Tauch Tepich, CEO of Tauch Tepich Import Export Co Ltd
Tauch Tepich, CEO of Tauch Tepich Import Export Co Ltd, speaks to the Post at his office in Svay Rieng province. RANN REUY

Getting into the milled rice game

Though the Cambodian government is vowing to export at least one million tonnes of milled rice by 2015, businesses are finding it difficult to compete with better-established regional processors, while some are still sending unprocessed, paddy rice stock to neighbouring countries in defiance of a longstanding ban. The Post’s Rann Reuy sat down with a newcomer to milled rice, Tauch Tepich, CEO of the Svay Rieng province-based Tauch Tepich Import Export Co Ltd, to discuss Cambodia’s transition from a dependant to independent rice miller.

Why did you set up a rice mill here?
At first, we bought paddy rice from farmers and sold directly for small traders at the border. During the trading, for a long time, we were lucky to know some big Vietnamese companies and millers, and then we hired Vietnamese millers for processing. After all that, then we exported. From our experience with the Vietnamese, we got the idea to construct our own mill.

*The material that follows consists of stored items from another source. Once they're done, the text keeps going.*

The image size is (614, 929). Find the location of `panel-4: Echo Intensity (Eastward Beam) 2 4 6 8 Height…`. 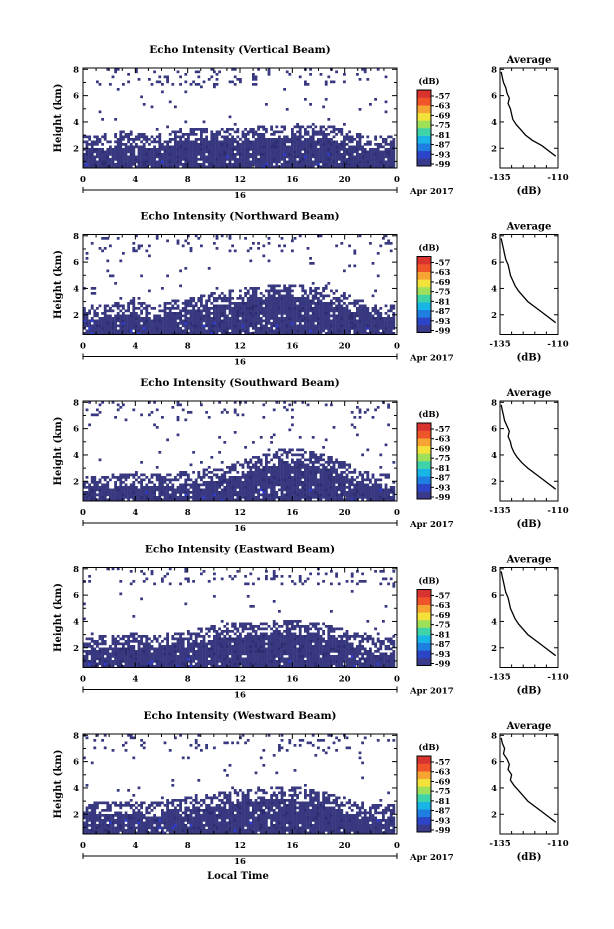

panel-4: Echo Intensity (Eastward Beam) 2 4 6 8 Height… is located at coordinates (311, 622).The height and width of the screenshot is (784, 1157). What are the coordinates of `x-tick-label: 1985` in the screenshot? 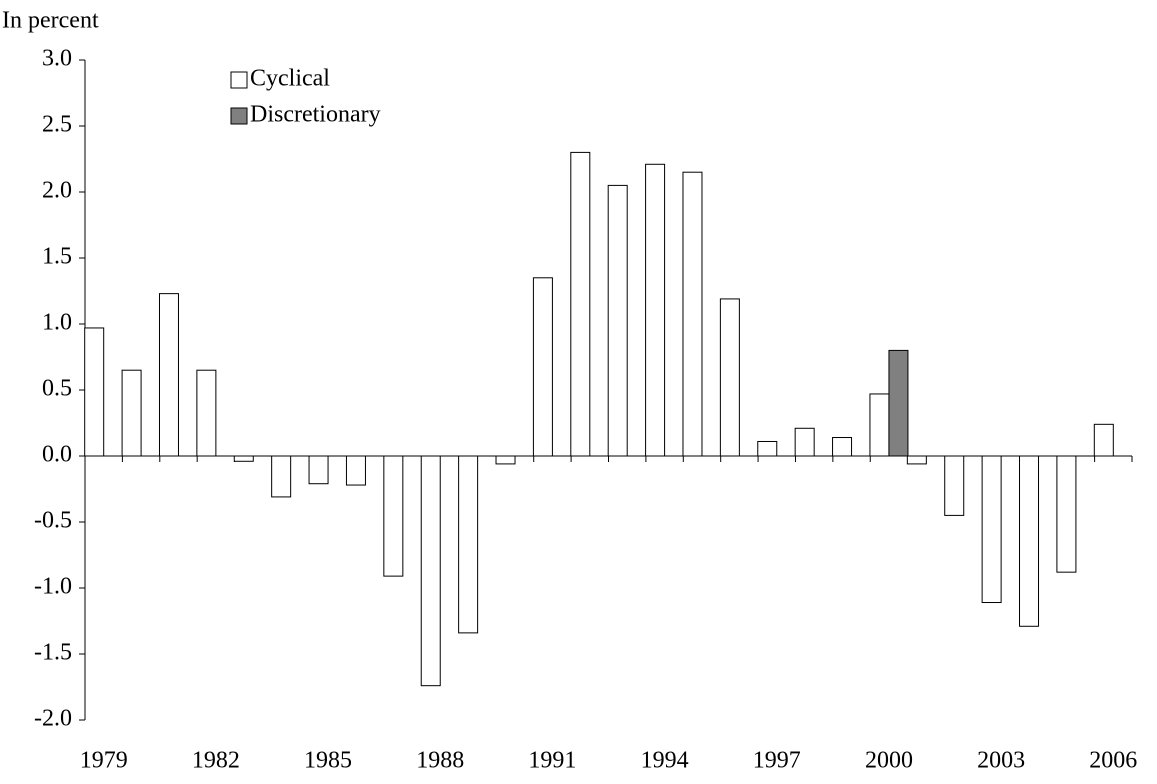 It's located at (328, 761).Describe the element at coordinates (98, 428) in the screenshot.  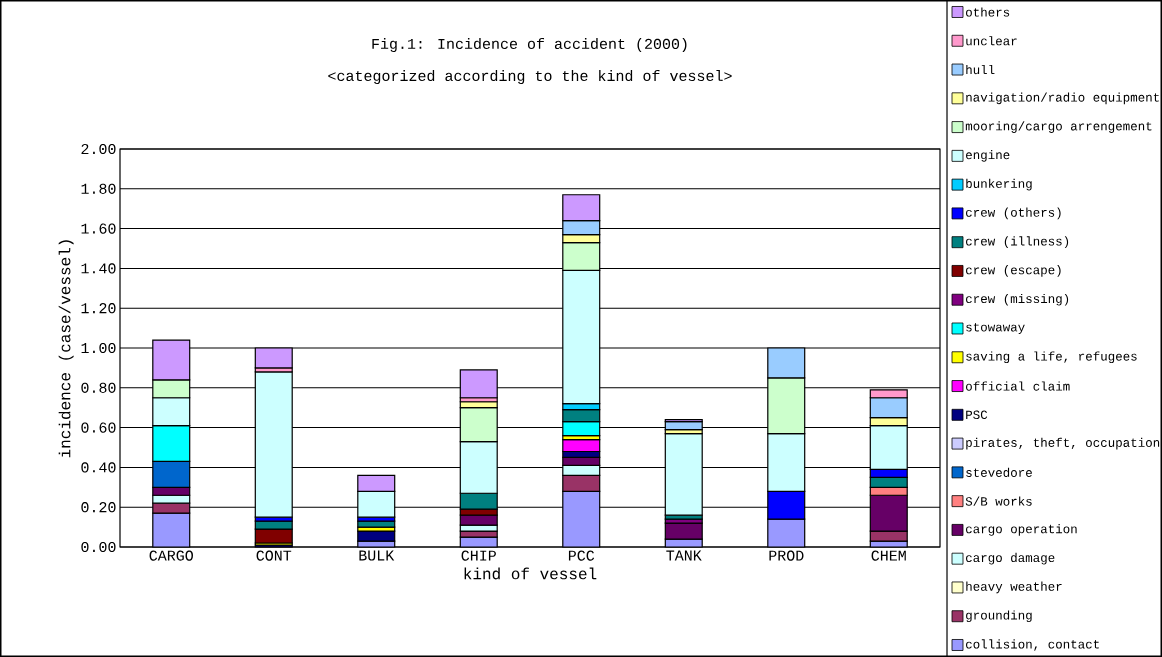
I see `y-tick-label: 0.60` at that location. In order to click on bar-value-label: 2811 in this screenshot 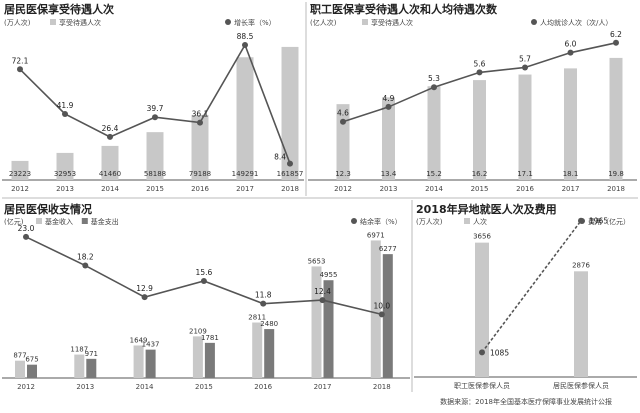, I will do `click(257, 318)`.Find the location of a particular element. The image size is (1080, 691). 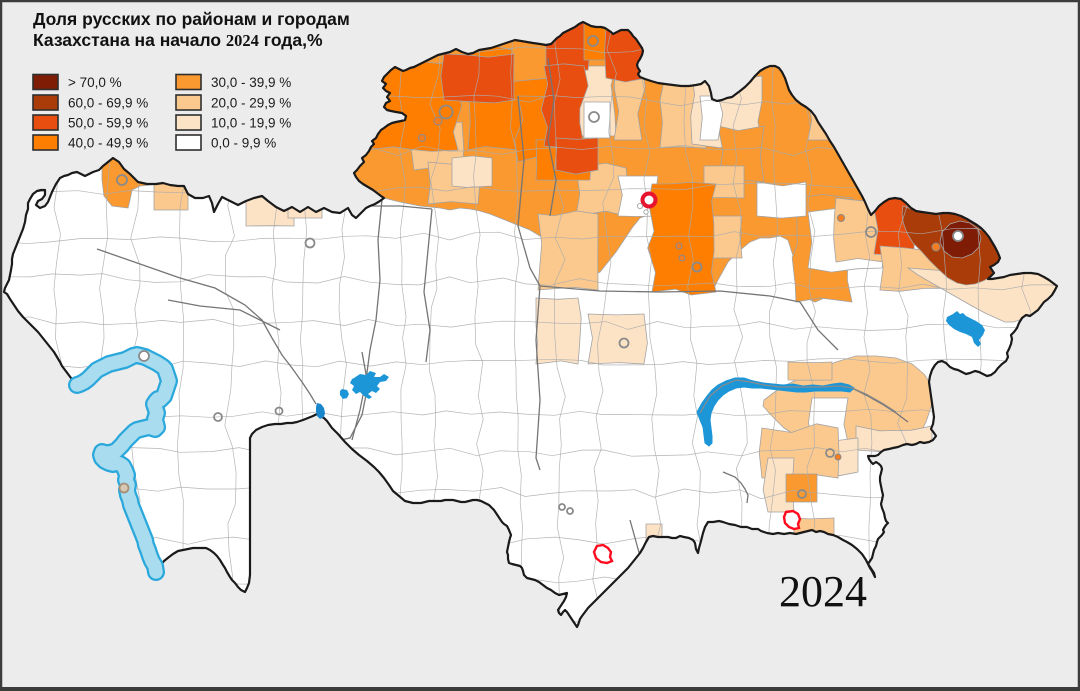

svg-text:Казахстана на начало 2024 год: Казахстана на начало 2024 года,% is located at coordinates (178, 40).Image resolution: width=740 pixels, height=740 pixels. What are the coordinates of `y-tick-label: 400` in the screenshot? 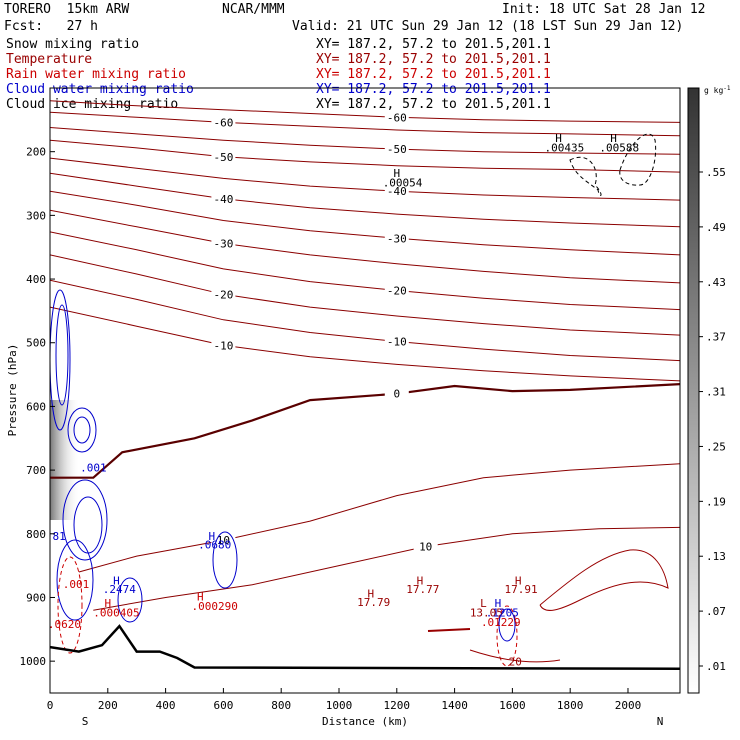 It's located at (36, 280).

How long have you worked in the rice sector?
Since 2000, we started with small-scale trading to buy paddy rice. Then in 2011, we established the mill so we could export milled rice. And this year, we finalised construction and started to buy paddy for processing and export.

What was your overhead like?
Including building and machinery, we spent about $2 million. Some of our money was combined with loans for this investment.

Why did you throw down such a large investment, and what kinds of costs are associated with the mill during operations?
Cambodian milled fragrant rice is very profitable. But the paddy costs $400 per tonne. What we are facing is a lack of capital to buy paddy from farmers, because for just 1,000 tonnes, we need to spend $400,000. Making long-grain rice is cheaper, but then we will have trouble competing with neighbouring countries.

Why do you think it is difficult to persuade other markets to believe in Cambodian rice?
There are some difficulties. First, these countries have years of export experience in this sector, so they already have their own markets. Secondly, we just started to export milled rice, but we have little capital. It is hard to compete for markets with experienced countries that can rely on large capital. We need to have our own brand for promotion purposes.

According to a recent report on milled rice exports, 46 countries accepted our rice. Vietnam and Thailand, however, weren’t on the list. Do these countries influence the rice sector?
Yes, they do. They buy our paddy rice in time for the harvest. Then they commence processing for their clients. Another important thing is that they have large warehouses, which are able to stock several hundreds of thousands of tonnes. Their exports are more frequent than ours. For us, we sign contracts before buying paddy. So, there are a lot of risks for us.